EXTRACTED ENTRIES —
▼▼▼

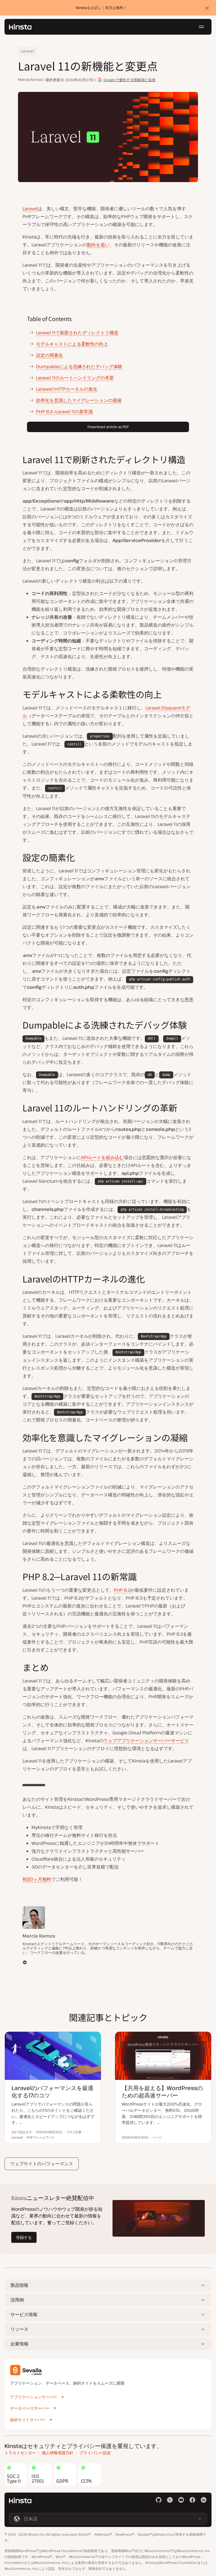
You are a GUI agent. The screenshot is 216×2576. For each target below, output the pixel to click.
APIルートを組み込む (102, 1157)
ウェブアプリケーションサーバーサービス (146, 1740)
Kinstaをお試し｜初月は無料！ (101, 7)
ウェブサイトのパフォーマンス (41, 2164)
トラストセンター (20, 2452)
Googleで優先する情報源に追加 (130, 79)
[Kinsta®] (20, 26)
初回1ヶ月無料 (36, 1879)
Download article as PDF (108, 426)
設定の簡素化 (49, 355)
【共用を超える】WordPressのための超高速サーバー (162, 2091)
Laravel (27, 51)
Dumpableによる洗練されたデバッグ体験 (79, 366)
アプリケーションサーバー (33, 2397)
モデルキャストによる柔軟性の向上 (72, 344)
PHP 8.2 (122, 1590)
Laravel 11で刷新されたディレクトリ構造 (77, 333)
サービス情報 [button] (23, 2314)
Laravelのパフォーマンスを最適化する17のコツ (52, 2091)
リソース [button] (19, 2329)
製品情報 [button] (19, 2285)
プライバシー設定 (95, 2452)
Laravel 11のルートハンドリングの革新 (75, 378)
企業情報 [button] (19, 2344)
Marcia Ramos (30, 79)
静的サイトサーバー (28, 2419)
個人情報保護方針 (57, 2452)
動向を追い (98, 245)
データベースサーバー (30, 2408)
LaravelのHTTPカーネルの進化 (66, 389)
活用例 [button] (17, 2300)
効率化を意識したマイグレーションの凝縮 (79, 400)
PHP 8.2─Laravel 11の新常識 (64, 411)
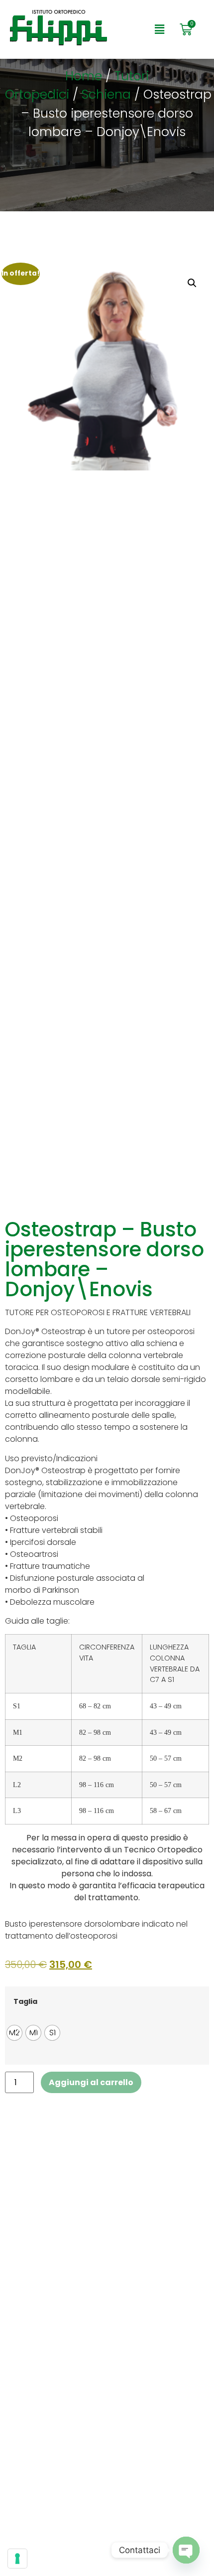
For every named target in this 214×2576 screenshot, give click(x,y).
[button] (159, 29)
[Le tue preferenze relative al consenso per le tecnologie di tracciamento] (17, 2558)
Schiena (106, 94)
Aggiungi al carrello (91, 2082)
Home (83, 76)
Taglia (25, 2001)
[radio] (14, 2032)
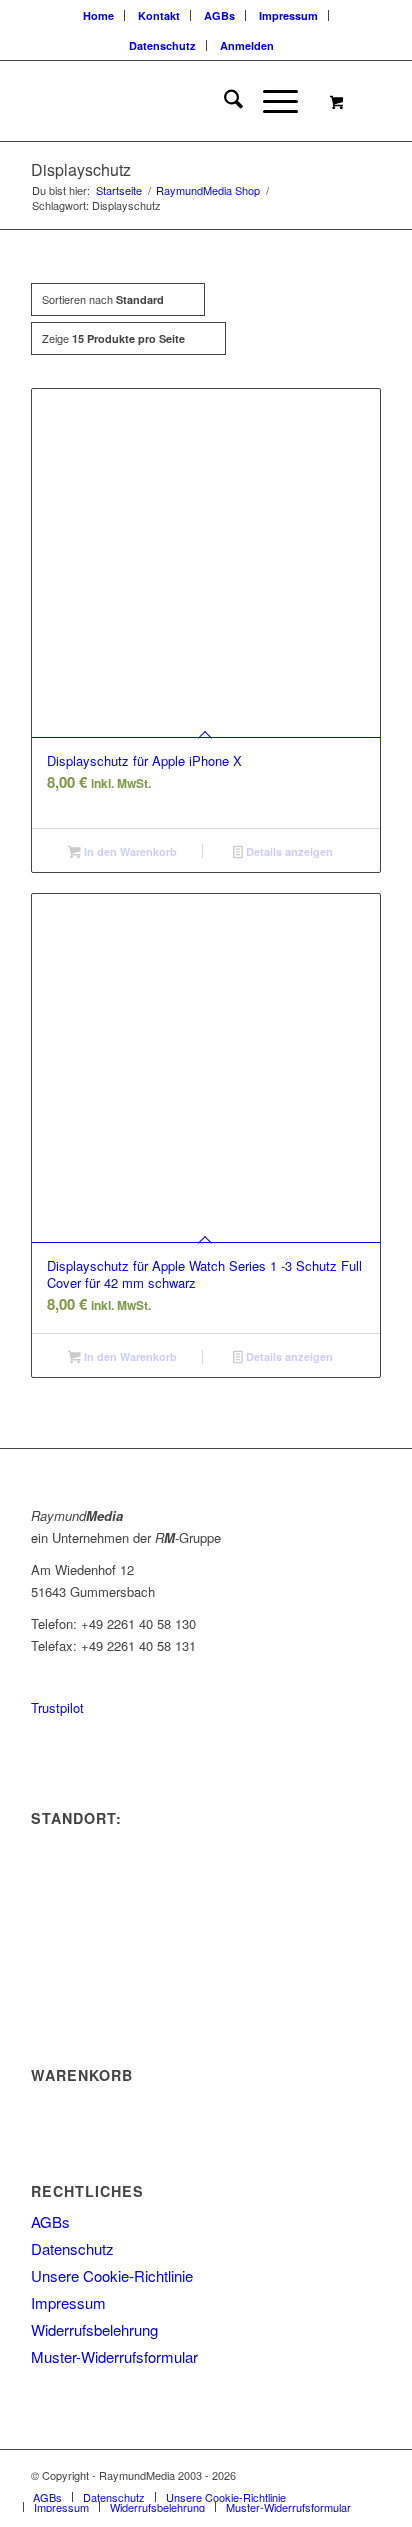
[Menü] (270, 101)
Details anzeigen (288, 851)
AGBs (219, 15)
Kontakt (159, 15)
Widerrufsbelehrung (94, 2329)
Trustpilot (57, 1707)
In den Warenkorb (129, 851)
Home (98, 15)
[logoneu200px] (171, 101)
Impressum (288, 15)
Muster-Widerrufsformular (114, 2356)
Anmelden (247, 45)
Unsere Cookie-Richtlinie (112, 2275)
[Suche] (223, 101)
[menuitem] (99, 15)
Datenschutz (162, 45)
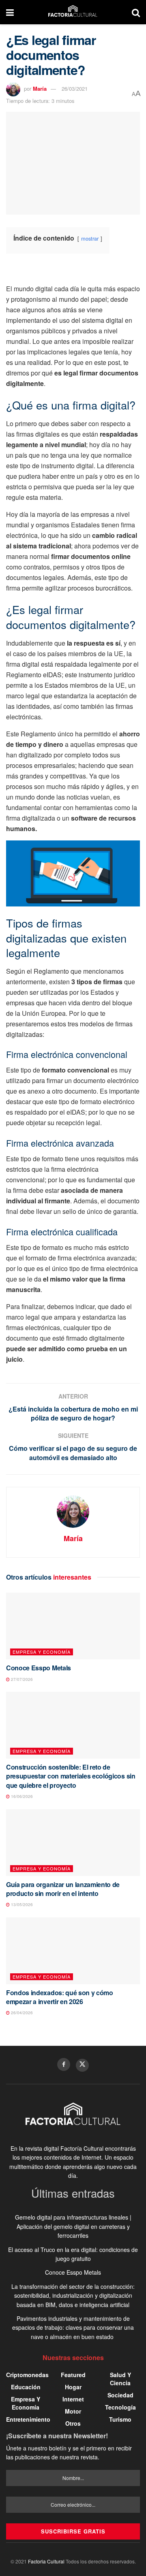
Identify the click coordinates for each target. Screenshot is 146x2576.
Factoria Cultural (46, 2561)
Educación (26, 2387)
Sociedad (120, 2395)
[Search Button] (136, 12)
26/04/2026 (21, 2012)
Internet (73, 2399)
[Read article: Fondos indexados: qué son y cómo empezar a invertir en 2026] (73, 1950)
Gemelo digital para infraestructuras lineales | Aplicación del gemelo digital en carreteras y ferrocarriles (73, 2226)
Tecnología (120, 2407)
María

▲▲▲

INSTRUCTIONS FOR THE TASK — Make an exact copy of the records above, one that has none of the pictures.

RESPONSE FOR THIS EXERCISE —
You are a GUI agent. The screenshot is 216×2576. For each target below, output the pixel to click.
APIルートを組み込む (102, 1157)
ウェブアプリケーションサーバーサービス (146, 1740)
Kinstaをお試し｜初月は無料！ (101, 7)
ウェブサイトのパフォーマンス (41, 2164)
トラストセンター (20, 2452)
Googleで優先する情報源に追加 (130, 79)
[Kinsta®] (20, 26)
初回1ヶ月無料 (36, 1879)
Download article as PDF (108, 426)
設定の簡素化 (49, 355)
【共用を超える】WordPressのための超高速サーバー (162, 2091)
Laravel (27, 51)
Dumpableによる洗練されたデバッグ体験 (79, 366)
アプリケーションサーバー (33, 2397)
モデルキャストによる柔軟性の向上 (72, 344)
PHP 8.2 (122, 1590)
Laravel 11で刷新されたディレクトリ構造 (77, 333)
サービス情報 [button] (23, 2314)
Laravelのパフォーマンスを最適化する17のコツ (52, 2091)
リソース [button] (19, 2329)
製品情報 [button] (19, 2285)
プライバシー設定 (95, 2452)
Laravel 11のルートハンドリングの革新 (75, 378)
企業情報 [button] (19, 2344)
Marcia Ramos (30, 79)
静的サイトサーバー (28, 2419)
個人情報保護方針 (57, 2452)
動向を追い (98, 245)
データベースサーバー (30, 2408)
LaravelのHTTPカーネルの進化 (66, 389)
活用例 [button] (17, 2300)
効率化を意識したマイグレーションの凝縮 (79, 400)
PHP 8.2─Laravel 11の新常識 (64, 411)
For every named target in this 214×2576 screenshot, give click(x,y).
[button] (159, 29)
[Le tue preferenze relative al consenso per le tecnologie di tracciamento] (17, 2558)
Schiena (106, 94)
Aggiungi al carrello (91, 2082)
Home (83, 76)
Taglia (25, 2001)
[radio] (14, 2032)
[Menü] (270, 101)
Details anzeigen (288, 851)
AGBs (219, 15)
Kontakt (159, 15)
Widerrufsbelehrung (94, 2329)
Trustpilot (57, 1707)
In den Warenkorb (129, 851)
Home (98, 15)
[logoneu200px] (171, 101)
Impressum (288, 15)
Muster-Widerrufsformular (114, 2356)
Anmelden (247, 45)
Unsere Cookie-Richtlinie (112, 2275)
[Suche] (223, 101)
[menuitem] (99, 15)
Datenschutz (162, 45)
Identify the click coordinates for each target. Screenshot is 146x2576.
Factoria Cultural (46, 2561)
Educación (26, 2387)
Sociedad (120, 2395)
[Search Button] (136, 12)
26/04/2026 (21, 2012)
Internet (73, 2399)
[Read article: Fondos indexados: qué son y cómo empezar a invertir en 2026] (73, 1950)
Gemelo digital para infraestructuras lineales | Aplicación del gemelo digital en carreteras y ferrocarriles (73, 2226)
Tecnología (120, 2407)
María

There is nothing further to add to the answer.